GIVEN TASK 1
In the Cities Service opinion, about how many gallons of phosphate slimes escaped when the dam broke?
GIVEN TASK 2
Repeat word for word the passage of the Cities Service opinion from "The appellant, Cities" to "inflicting other damage.".

Cities Service Co. v. State, 74--1450

Decision Date14 May 1975
Docket NumberNo. 74--1450,74--1450
Citation312 So.2d 799
PartiesCITIES SERVICE COMPANY, Appellant, v. STATE of Florida et al., Appellees.
CourtFlorida District Court of Appeals

T. Paine Kelly, Jr., W. S. Rodgers, Jr., and Ted R. Manry, III, of Macfarlane Ferguson, Allison & Kelly, Tampa, for appellant.

Robert L. Shevin, Atty. Gen., and Kenneth F. Hoffman, Asst. Atty. Gen., Tallahassee, for appellees.

GRIMES, Judge.

This is an interlocutory appeal from a partial summary judgment on liability entered against the appellant.

The appellant, Cities Service Company (Cities Service), operates a phosphate rock mine in Polk County. On December 3, 1971, a dam break occurred in one of Cities Service's settling ponds. As a result, approximately one billion gallons of phosphate slimes contained therein escaped into Whidden Creek and thence into the Peace River, thereby killing countless numbers of fish and inflicting other damage.

Appellee, The State of Florida (State), filed suit against Cities Service seeking injunctive relief as well as compensatory and punitive damages arising out of the dam break. The court granted an injunction for a limited period of time and struck the claim for punitive damages. Neither of these points are raised on this appeal. Later the court entered an order granting the State's motion for partial summary judgment on liability. The premise for this order was that Cities Service was liable without regard to negligence or fault for the damage occurring by reason of the escape of the phosphatic wastes into the public waters of the State of Florida.

INFORMATION SHOWN
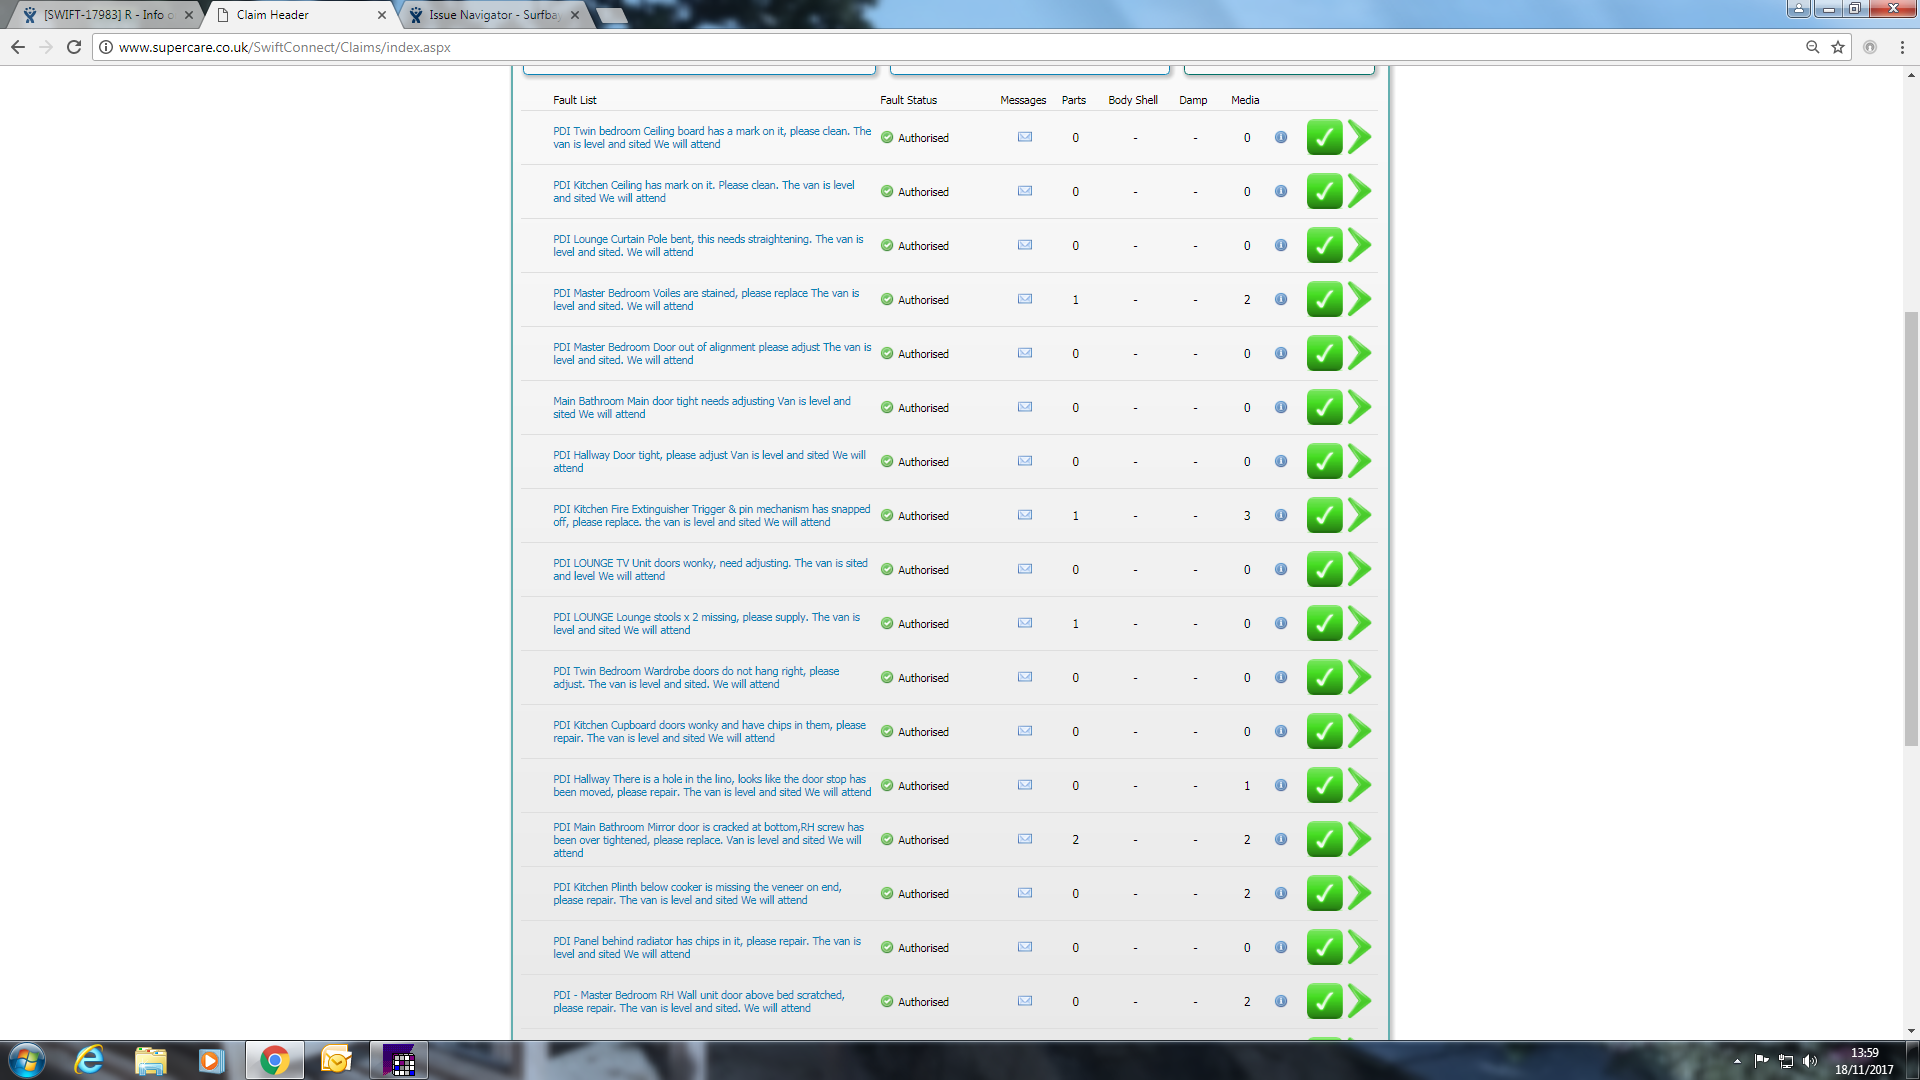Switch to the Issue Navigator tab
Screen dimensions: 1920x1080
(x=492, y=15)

WORKED SOLUTION 1
Approximately one billion gallons.

WORKED SOLUTION 2
The appellant, Cities Service Company (Cities Service), operates a phosphate rock mine in Polk County. On December 3, 1971, a dam break occurred in one of Cities Service's settling ponds. As a result, approximately one billion gallons of phosphate slimes contained therein escaped into Whidden Creek and thence into the Peace River, thereby killing countless numbers of fish and inflicting other damage.